Anyway, one of the most popular genres of this era was called the “women’s picture.” These were largely melodramas where, say, a Joan Crawford was made to suffer unjustly, persevere, and then either triumph or sacrifice her own happiness. When handled correctly (and most of them are still a delight), the movie worked no matter how silly the plot. Melodramas aren’t about reality or logic. They’re about emotion. If you care about the protagonist, you forget the rest.

Sandra Bullock’s latest Netflix entry is pure melodrama, a total women’s picture, and as overwrought as its title, The Unforgivable... Shoulda lost the “The.”

But it still works.

Watch below:

Bullock plays Ruth Slater, a hardened convict released after serving 20 years for killing a local sheriff. All Ruth wants is to get her life back on track and reconnect with Katie, her younger sister. Ruth is 15 years older than Katie, who was five when Ruth was locked up. Complicating things are Ruth’s hard-ass probation officer and the dead sheriff’s sons, who are full-grown and want revenge.

There’s also the fact that Katie is now 25, has been adopted into a loving family, and maybe reminding her of all that trauma 20 years ago is not such a good idea.

So Ruth is made to suffer and suffer, and then she suffers some more, and then some more, and then a whole lot more before, well…

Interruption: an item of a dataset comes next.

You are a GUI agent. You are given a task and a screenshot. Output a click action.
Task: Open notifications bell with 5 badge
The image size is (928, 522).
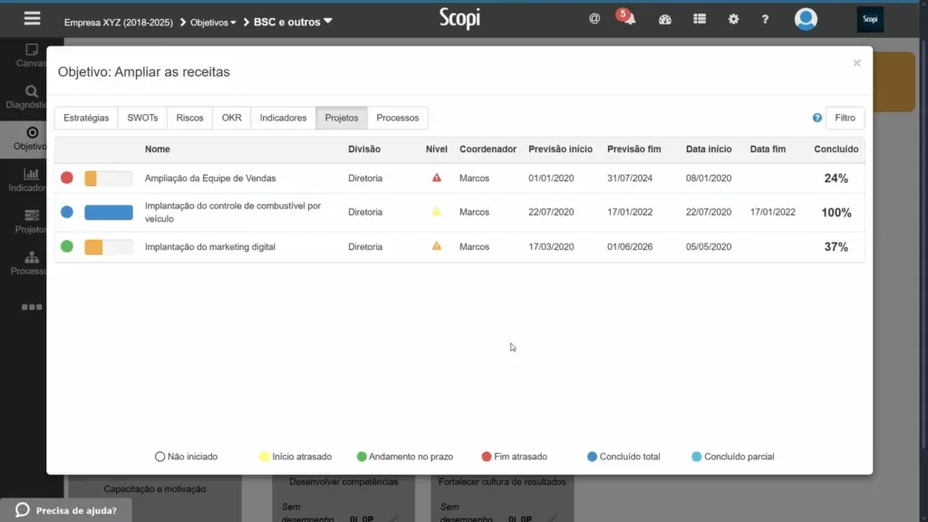tap(627, 17)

The logic gaps are legion. First off, no matter how much work she’s had done, in no world does 57-year-old Sandra Bullock look 40. Ruth is also so damned glum she’s more of a husk than a character. Bullock’s undeniable star power does more to carry the movie than anything else.

There’s also a lot to admire, like how compelling the story is at depicting the drudgery of life as an ex-con, a charming Jon Bernthal making Ruth smile, and a terrific scene in a lawyer’s office where Ruth loses it at the exact wrong time, which is both unexpected and realistic.


What I hated were the dumb and unnecessary flashbacks and a third act “twist” I saw coming from the other room. Not only is this reveal an act of cheap manipulation; it makes no logical sense. Ruth went to prison 20 years ago. That was 2001, not 1981. Forensics would have easily figured out the truth of the shooting.

Additionally, the fact that Ruth is innocent and so selfless and noble she went to prison to protect her kid sister undermines the story’s key themes of forgiveness and second chances. When I believed the movie had the courage to ask me to forgive a cop killer, it had my respect.


The Unforgivable’s low point is a stupid and contrived woketard moment where Viola Davis’s character informs us that if Ruth were a black cop killer, she would not have been allowed to survive those 20 years.

What horseshit.

If Ruth were a black cop killer, she’d be a cause célèbre on the left, a best-selling author, and a future tenured university professor. Who do these godless liars think they’re kidding?

Barring the f-words and Bullock’s overtly self-conscious decision to de-glamorize herself into Oscar bait, you can easily see Joan Crawford sinking her teeth into this sucker and elevating it into a sub-genre of the “women’s picture” known as a “three-hankie weeper.” That would’ve been a better movie, but the one we have is still pretty good.